Producers will be required to register powdered baby milk formula with the food and drug regulator. Earlier provisions stipulated that firms only needed to ensure their formulas were on record.

There are more than 1,900 varieties of baby formula available in China. Each company has around 20 varieties. In other countries, firms produce and sell only two or three.

“Some producers [are creating] new formulas purely for the sake of marketing,” said the Food and Drug Administration regulators.

In 2008, infant formula produced by the Sanlu Group, a leading dairy firm in north China, was found to contain melamine. Six babies died and thousands fell ill. As a result the Food Safety Law was enacted in 2009, but public confidence in domestic baby formula has not recovered. Instead, consumers have demanded baby formula from countries like Australia, New Zealand, and Germany, which now have strict export quotas for China.

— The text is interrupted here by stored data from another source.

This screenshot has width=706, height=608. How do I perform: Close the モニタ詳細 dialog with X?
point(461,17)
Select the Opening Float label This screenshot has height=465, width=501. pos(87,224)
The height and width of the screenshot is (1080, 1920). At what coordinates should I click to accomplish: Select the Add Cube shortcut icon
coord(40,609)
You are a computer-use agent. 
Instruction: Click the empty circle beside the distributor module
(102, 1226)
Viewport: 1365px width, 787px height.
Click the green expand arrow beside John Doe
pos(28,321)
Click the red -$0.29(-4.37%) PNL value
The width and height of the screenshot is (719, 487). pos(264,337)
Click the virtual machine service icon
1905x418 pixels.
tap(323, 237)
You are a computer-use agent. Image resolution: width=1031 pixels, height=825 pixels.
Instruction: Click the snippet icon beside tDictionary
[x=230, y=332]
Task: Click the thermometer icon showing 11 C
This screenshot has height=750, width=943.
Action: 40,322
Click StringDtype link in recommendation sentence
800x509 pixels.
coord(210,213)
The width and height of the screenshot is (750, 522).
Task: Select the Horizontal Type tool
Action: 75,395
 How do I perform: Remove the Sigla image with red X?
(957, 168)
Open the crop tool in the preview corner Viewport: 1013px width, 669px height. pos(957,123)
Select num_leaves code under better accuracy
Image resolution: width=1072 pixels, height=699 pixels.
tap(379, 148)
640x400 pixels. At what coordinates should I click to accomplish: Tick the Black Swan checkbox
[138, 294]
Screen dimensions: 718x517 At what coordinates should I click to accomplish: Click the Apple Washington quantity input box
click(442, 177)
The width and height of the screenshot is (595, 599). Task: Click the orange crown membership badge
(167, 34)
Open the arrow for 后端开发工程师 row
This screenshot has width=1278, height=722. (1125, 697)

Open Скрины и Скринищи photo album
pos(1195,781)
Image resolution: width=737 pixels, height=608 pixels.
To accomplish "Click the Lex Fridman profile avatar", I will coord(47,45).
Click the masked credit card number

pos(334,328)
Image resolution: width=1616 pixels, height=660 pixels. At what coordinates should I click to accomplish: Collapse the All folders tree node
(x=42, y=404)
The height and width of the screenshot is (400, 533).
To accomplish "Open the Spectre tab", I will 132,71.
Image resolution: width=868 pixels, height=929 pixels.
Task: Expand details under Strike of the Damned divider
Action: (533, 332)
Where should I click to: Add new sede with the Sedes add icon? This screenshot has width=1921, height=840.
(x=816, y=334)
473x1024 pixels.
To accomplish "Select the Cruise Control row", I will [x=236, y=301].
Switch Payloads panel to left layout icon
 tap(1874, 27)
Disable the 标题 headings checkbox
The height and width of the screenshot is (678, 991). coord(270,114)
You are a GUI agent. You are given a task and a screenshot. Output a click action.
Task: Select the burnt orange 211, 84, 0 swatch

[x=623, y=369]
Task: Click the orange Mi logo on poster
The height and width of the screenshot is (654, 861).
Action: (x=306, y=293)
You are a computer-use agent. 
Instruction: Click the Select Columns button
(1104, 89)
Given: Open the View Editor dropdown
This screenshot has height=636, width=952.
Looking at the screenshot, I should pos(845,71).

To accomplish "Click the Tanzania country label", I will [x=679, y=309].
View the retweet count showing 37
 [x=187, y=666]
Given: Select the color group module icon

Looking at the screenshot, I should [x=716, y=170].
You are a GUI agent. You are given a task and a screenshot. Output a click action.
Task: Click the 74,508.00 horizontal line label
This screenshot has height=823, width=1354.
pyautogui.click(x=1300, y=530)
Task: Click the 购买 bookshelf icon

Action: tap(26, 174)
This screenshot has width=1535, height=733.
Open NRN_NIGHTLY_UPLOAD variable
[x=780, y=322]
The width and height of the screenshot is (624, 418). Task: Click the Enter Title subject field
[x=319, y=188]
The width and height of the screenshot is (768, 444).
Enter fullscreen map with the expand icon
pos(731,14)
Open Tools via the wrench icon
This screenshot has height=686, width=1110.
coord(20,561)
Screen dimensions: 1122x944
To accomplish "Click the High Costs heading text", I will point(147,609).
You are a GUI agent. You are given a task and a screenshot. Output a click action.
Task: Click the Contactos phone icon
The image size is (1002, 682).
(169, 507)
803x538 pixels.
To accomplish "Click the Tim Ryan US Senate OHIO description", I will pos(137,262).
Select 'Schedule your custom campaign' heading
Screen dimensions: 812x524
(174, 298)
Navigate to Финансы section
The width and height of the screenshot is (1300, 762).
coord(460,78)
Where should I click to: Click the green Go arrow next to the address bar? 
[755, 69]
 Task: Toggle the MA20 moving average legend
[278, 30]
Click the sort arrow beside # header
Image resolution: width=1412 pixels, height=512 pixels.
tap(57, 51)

Producers will now have to test every batch of the product, conduct regular internal inspections, and submit reports to regulators.

Buying Food Online

China’s online retail sales totaled 1.85 trillion yuan ($297.9 billion) in 2013, with food eating up a little under 2 percent of that: 32.4 billion ($5.22 billion). The amendment adds new articles on online shopping, clarifying the liabilities of shopping platforms. They are required to register the real identity of vendors and check their certificates. The platforms will have to compensate consumers if they cannot provide the identity, address, and contact details of retailers.

They can also report malpractice to the government and deny access to delinquent retailers.